A travers l’exemple de la drogue, nous avons un premier exemple encore très frustre et très peu élaboré d’une technologie qui cherche à soumettre l’esprit. Un produit artificiel, donc technologique (cf. les drogues de synthèse comme l‘ecstasy) au service de la production d’un état mental, l’esprit sous la domination de la technique. Ainsi disparaît de la quête spirituelle toute idée d’effort moral et intellectuel. Le constat du futur Benoît XVI rejoint les remarques de J. Ellul qu’il tire d’un livre de Jean Onimus :

« Onimus (L’Asphyxie et le cri) montre excellemment l’invasion de la technique dans les domaines les plus éloignés : l’amour et la religion – l’amour ‘’se ramène au plaisir et aux techniques productrices du plaisir… (…) Onimus montre encore l’invasion de la technique dans le domaine religieux. La ’’rénovation religieuse’’ de ces dernières années, orientées vers le Zen et les Yogas résulte en effet de la découverte de techniques religieuses, et du fait que certaines religions se prêtaient mieux que d’autres à la technicisation. Ce que l’on recherche alors n’est ni une conception du monde, ni une raison de vivre, ni un sens ou une vérité, mais des techniques (de contemplation, de vide, de l’extension de l’espace intérieur). ‘’Dans l’espace mental des civilisations techniciennes, les plus hautes philosophies se détériorent en recettes.’’ Il s’agit toujours de trouver un procédé extérieur, exigeant le moindre effort (caractère éminemment technique) pour obtenir le même résultat apparent (l’extase au moyen d’une drogue, l’agrandissement de l’espace spirituel). (…) ceci exprime cette nécessité d’expansion des techniques à tous les domaines : le monde religieux devient peu à peu dominé. Il l’a été assurément depuis longtemps et l’on peut dire que les procédés magiques, les rites, les liturgies, la musique et l’encens furent des techniques : mais il y a entre elles et ce que nous voyons aujourd’hui toute la distance de l’opération technique au phénomène technique. »  J. Ellul, Le Système technicien, le cherche midi, 2004, pp.181-182

Que ce soit par la drogue ou par la méditation,  c’est une extase qui est recherchée mais par un moyen technique. D’où l’attraction grandissante des religions orientales qui proposent des techniques de méditations. Alors que le christianisme, s’il possède bien des méthodes d’oraison, n’offre aucune technique. Le christianisme demeure dans la gratuité de la relation d’amour entre Dieu et sa créature. Cette relation ne peut en aucun cas être instrumentalisée par quelques techniques que ce soit parce qu‘elle dépend toujours de l‘acte de foi qui surgit des profondeurs spirituels de la personne et échappe ainsi à toute manipulation :

« La tentation est parfois grande pour les croyants de se réfugier dans la technique de l’immersion en échappant à la rencontre personnelle avec le Dieu de la foi, de remplacer l’engagement personnel par une technique qui n’exige plus aucun acte de foi mais seulement la maîtrise des règles. » Présentation par le Cal Ratzinger de la lettre de la Congrégation pour la doctrine de la Foi sur Quelques aspects de la méditation chrétienne, Téqui, p.3-4  

Ainsi, les réactions spirituelles les plus légitimes à la société du tout technologique sont récupérées par celle-ci qui s’impose de manière totalitaire à toutes les dimensions de notre vie. 
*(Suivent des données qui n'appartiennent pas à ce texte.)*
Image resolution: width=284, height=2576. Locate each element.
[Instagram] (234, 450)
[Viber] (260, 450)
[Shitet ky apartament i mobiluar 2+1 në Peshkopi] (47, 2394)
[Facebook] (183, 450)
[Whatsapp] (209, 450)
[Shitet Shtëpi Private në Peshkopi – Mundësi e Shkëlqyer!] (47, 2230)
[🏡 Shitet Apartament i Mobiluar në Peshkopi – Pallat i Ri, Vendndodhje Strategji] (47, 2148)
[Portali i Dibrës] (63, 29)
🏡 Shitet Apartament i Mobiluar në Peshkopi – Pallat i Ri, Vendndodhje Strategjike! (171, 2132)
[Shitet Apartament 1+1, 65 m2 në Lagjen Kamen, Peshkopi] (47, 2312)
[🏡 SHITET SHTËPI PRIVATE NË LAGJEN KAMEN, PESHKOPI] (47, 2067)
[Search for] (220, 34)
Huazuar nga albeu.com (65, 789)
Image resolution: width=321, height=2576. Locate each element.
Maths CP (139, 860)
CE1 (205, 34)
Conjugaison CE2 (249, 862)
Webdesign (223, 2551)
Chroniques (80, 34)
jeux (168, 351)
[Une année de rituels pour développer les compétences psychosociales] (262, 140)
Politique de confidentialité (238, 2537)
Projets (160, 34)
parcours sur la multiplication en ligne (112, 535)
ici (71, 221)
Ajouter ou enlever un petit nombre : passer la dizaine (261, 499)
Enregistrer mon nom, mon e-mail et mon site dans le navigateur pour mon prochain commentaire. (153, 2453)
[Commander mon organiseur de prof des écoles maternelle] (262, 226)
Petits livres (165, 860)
 Schéma explicatif proposé par Ellul :

Allons un peu plus loin et essayons de mettre en évidence le mécanisme implacable à l’origine de cette réaction primitive de retour vers l’esprit magique archaïque et dionysiaque qui n’arrive cependant pas à se libérer de son conditionnement technicien. 

Jacques Ellul a mis en évidence ce mécanisme de résurgence de l’esprit magique en étudiant les conséquences de l’introduction forcée des technologies occidentales en Afrique. Ellul constate que le phénomène de dérive de l’esprit technicien vers l’esprit magique y est beaucoup plus rapide qu’en Occident : « les experts de cette conférence (West African conférence on Science, Technology, and the Future of Man and Society, Oecumenical Rewiew, mars 1972) ont parfaitement reconnu que la technicisation entraînait l’effondrement religieux, l’élimination des rites, la transformation de la pensée mythique en pensée rationnelle, ce qui produit un Vacuum psychologique et social. En particulier, il y tendance à la domination absolue de la minorité technicienne sur le reste du peuple. Le rapport de P. Sarpung est extrêmement pessimiste sur la désintégration sociale du fait de la technicisation et il constate un retour, en face de l’effondrement social et religieux, aux pratiques les plus primitives de la magie en tant que défense. Nous savons déjà que Magie et Technique font bon ménage. Les Africains parcourent les cycles plus rapidement que nous! »  Jacques Ellul, Le système technicien, Le cherche midi, 2004, p.192

Ce texte est particulièrement intéressant car à partir de l’exemple africain, il révèle le mécanisme général de dégénérescence qui conduit de l’esprit technicien à l’esprit magique :

1/ Il y a d’abord destruction du fondement religieux traditionnel, qui assurait un équilibre social, au profit d’une pensée uniquement rationnelle. Il faudrait d’ailleurs mieux dire pensée rationaliste, voire hyper rationaliste qui est déjà une pensée rationnelle dégénérée, déséquilibrée du côté de l’esprit magique. A cet égard, il serait éclairant de se pencher sur le cas exemplaire d’A. Comte qui a parcouru tout le cycle de l’hyper rationnel à l’irrationnel.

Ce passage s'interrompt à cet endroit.